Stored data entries
------------------------------
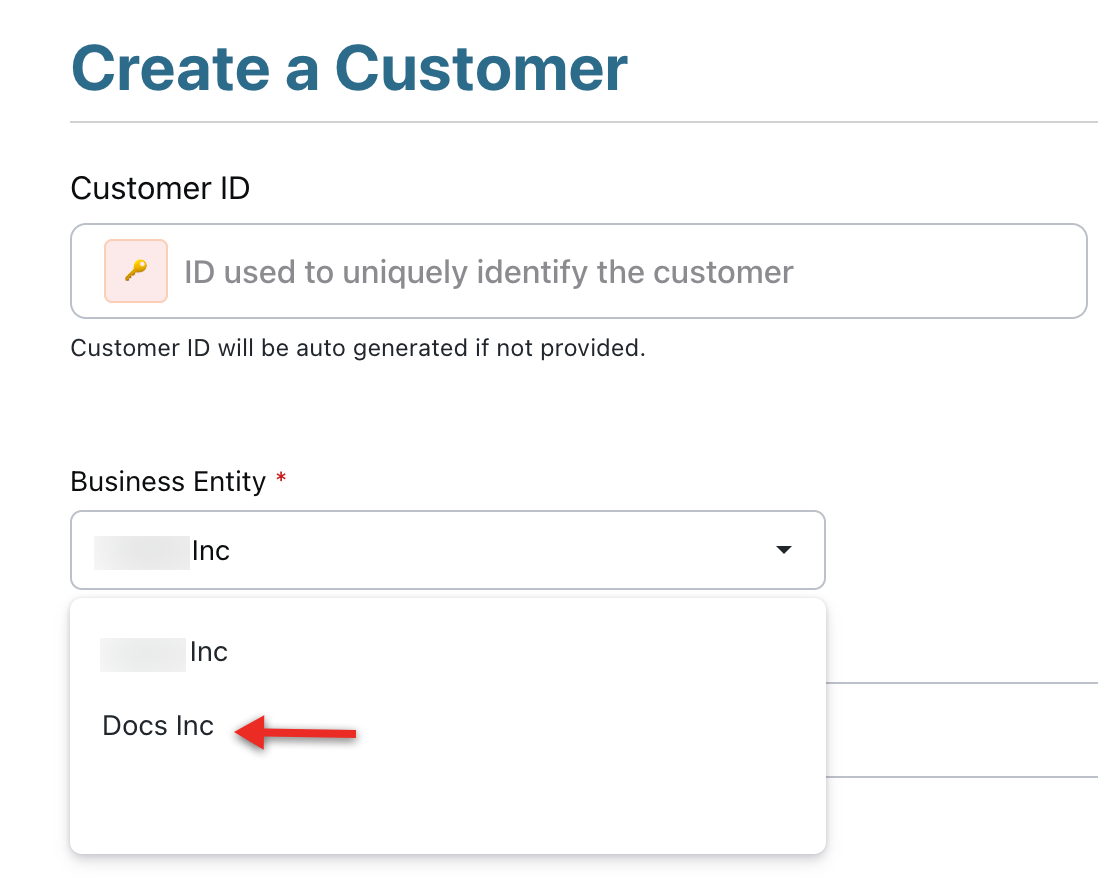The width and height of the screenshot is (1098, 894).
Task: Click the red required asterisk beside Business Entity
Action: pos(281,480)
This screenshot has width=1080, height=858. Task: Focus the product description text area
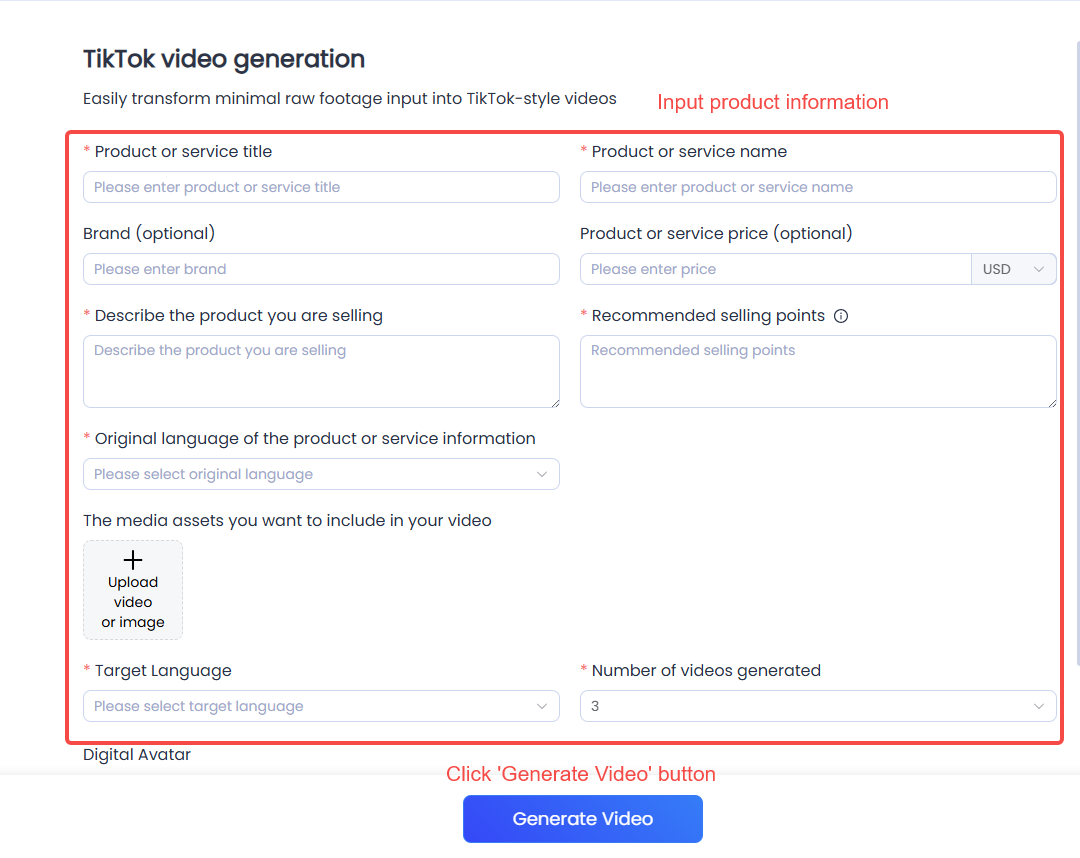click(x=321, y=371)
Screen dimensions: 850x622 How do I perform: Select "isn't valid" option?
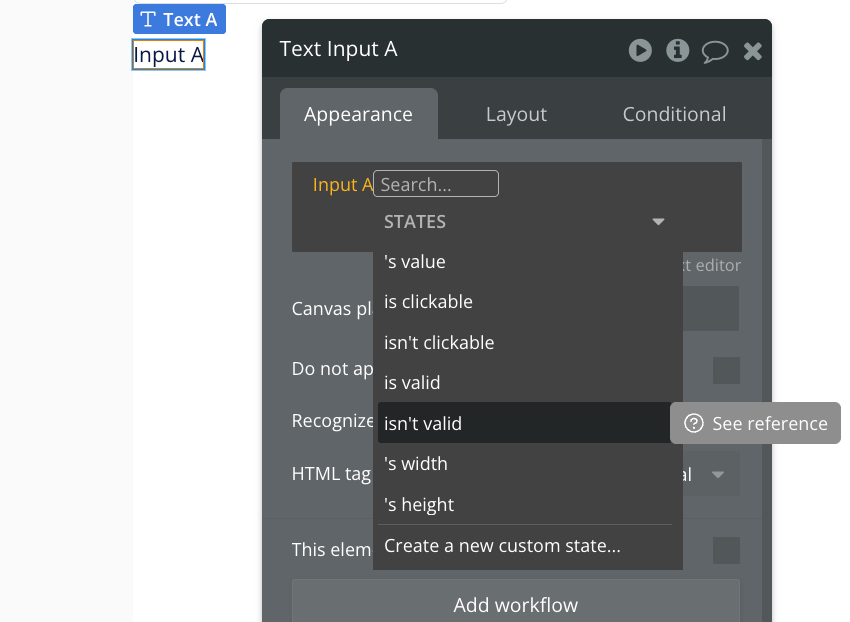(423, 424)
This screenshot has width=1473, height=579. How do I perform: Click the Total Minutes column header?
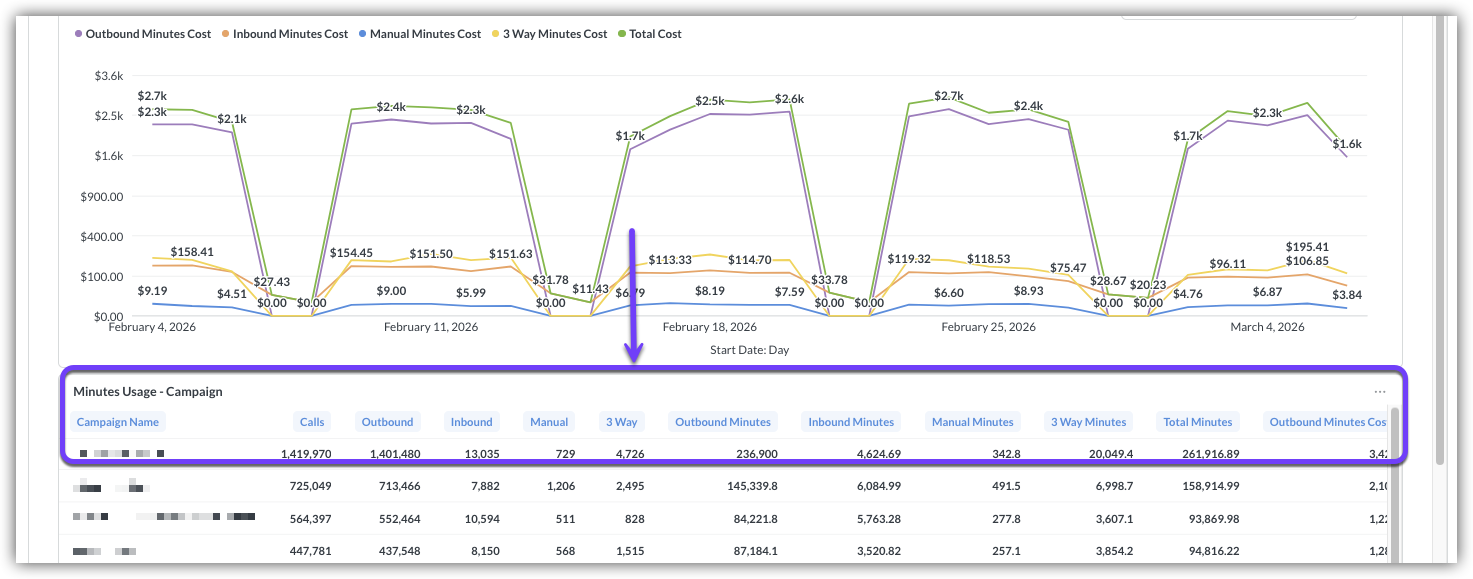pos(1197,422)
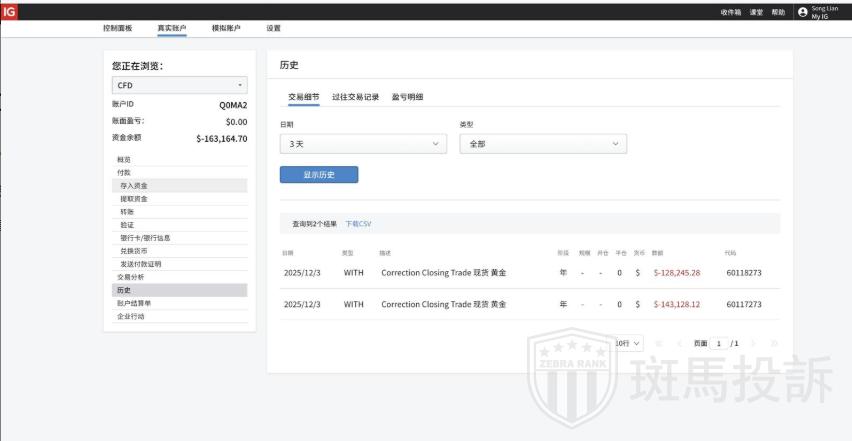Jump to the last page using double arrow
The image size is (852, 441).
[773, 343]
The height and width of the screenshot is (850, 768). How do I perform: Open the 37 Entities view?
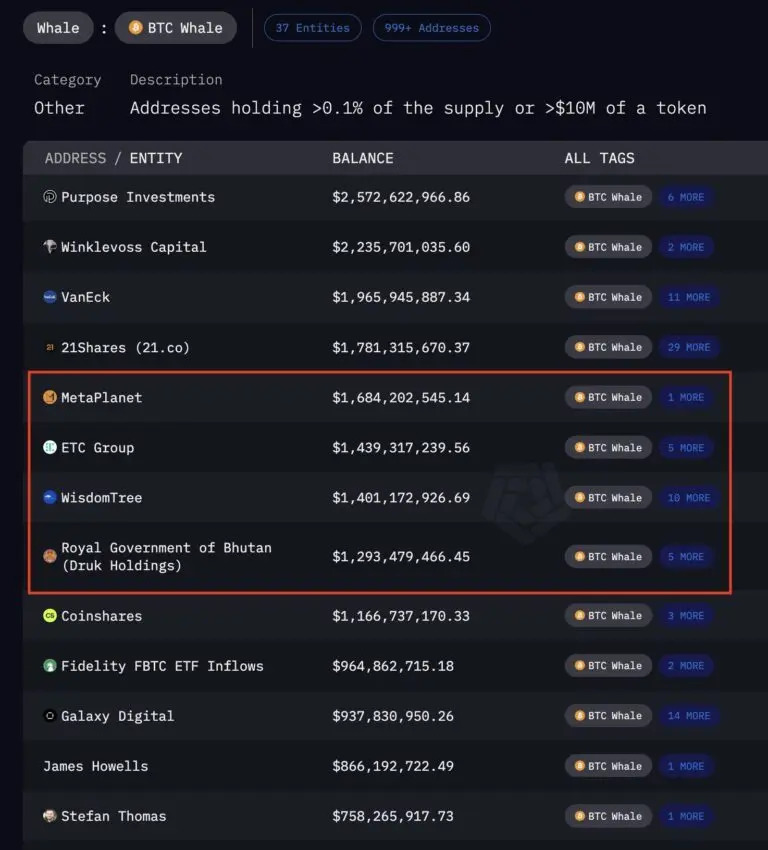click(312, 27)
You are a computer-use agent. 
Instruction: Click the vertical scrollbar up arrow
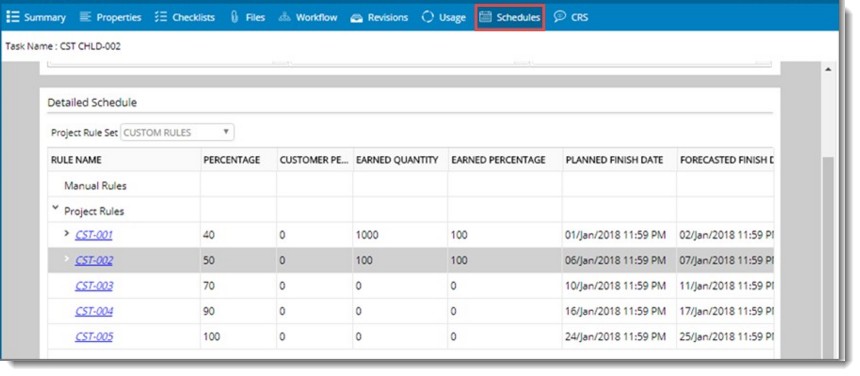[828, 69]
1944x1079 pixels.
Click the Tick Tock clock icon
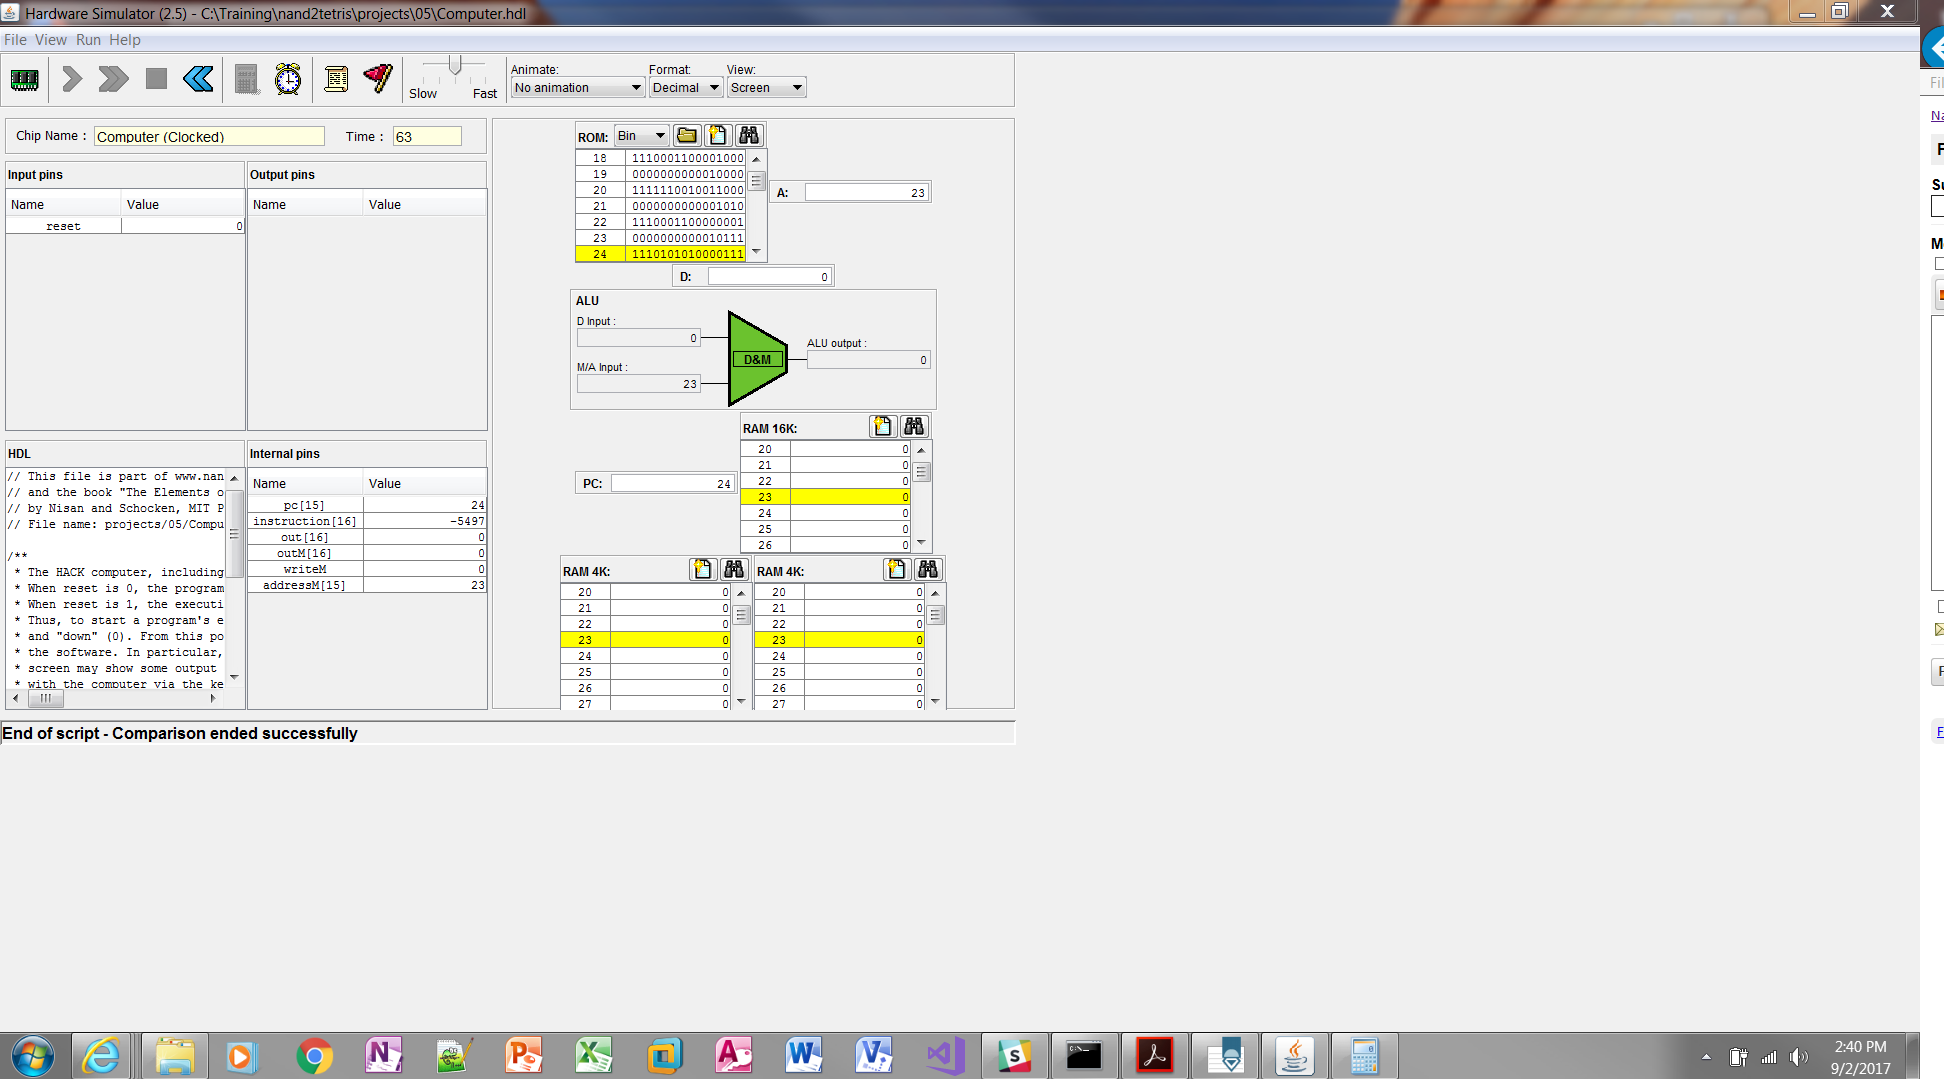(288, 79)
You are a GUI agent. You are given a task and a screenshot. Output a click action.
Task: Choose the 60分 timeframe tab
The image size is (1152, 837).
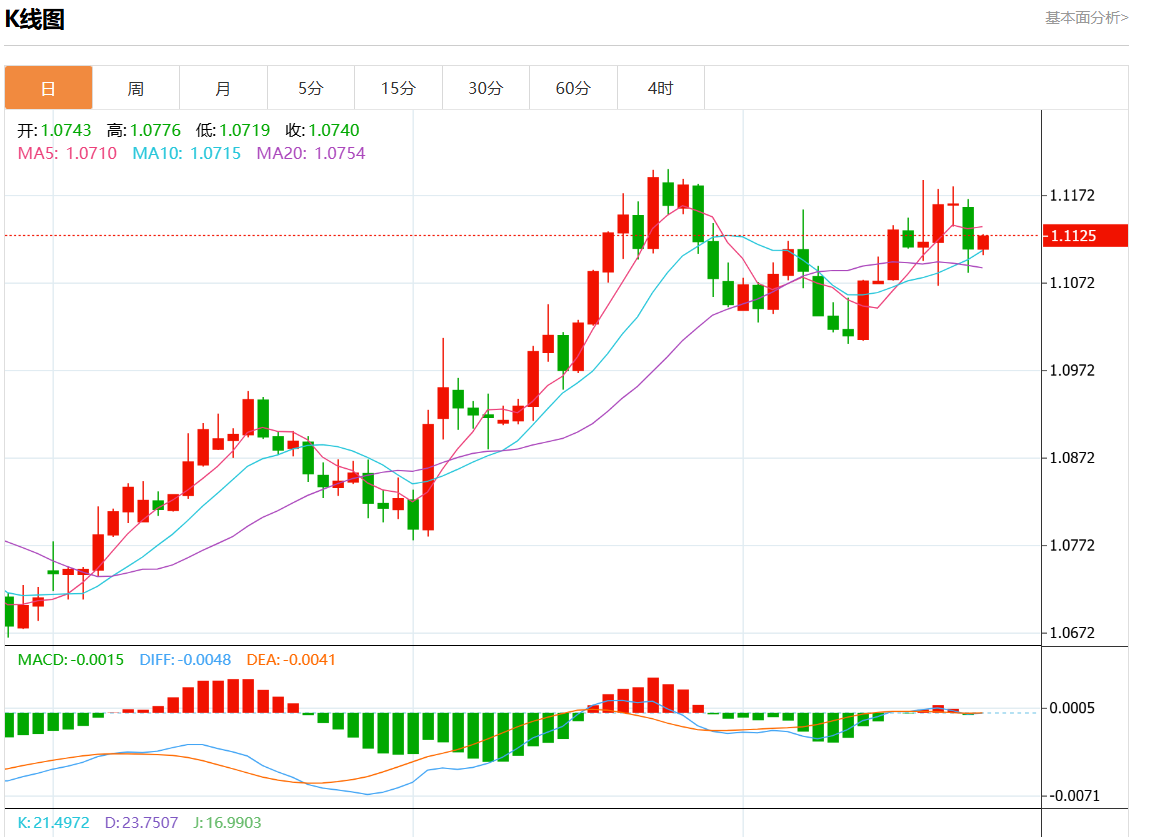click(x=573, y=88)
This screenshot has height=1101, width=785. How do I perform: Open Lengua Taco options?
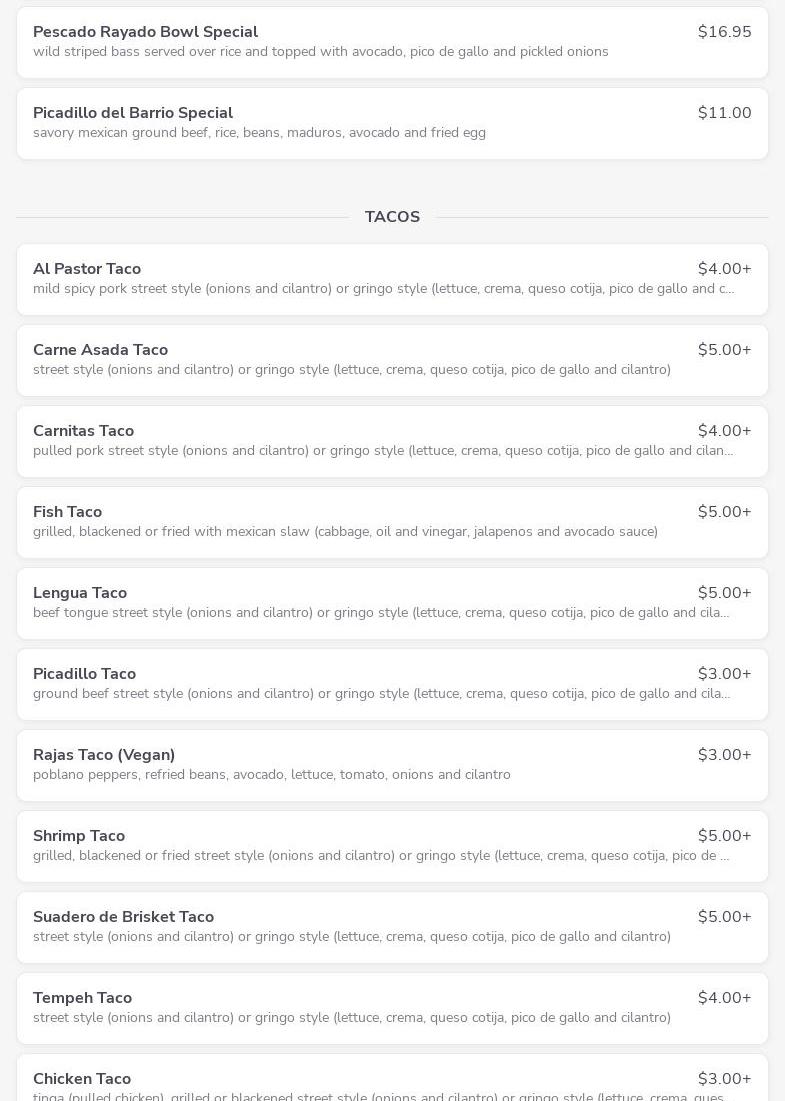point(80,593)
------------------------------
— Exercise brief —
The lines to repeat start at the one holding "The height and" and run through the last line of the records above; write them out exactly, both ends included, but not the pictures.

— Solution to the problem —
The height and width of the screenshot is (850, 768). How do I perform: Open the 37 Entities view?
click(312, 27)
You are a computer-use agent. 
Instruction: Click the vertical scrollbar up arrow
[828, 69]
1944x1079 pixels.
Click the Tick Tock clock icon
(288, 79)
You are a GUI agent. You are given a task and a screenshot. Output a click action.
Task: Choose the 60分 timeframe tab
The image size is (1152, 837).
click(x=573, y=88)
This screenshot has height=1101, width=785. How do I perform: Open Lengua Taco options?
point(80,593)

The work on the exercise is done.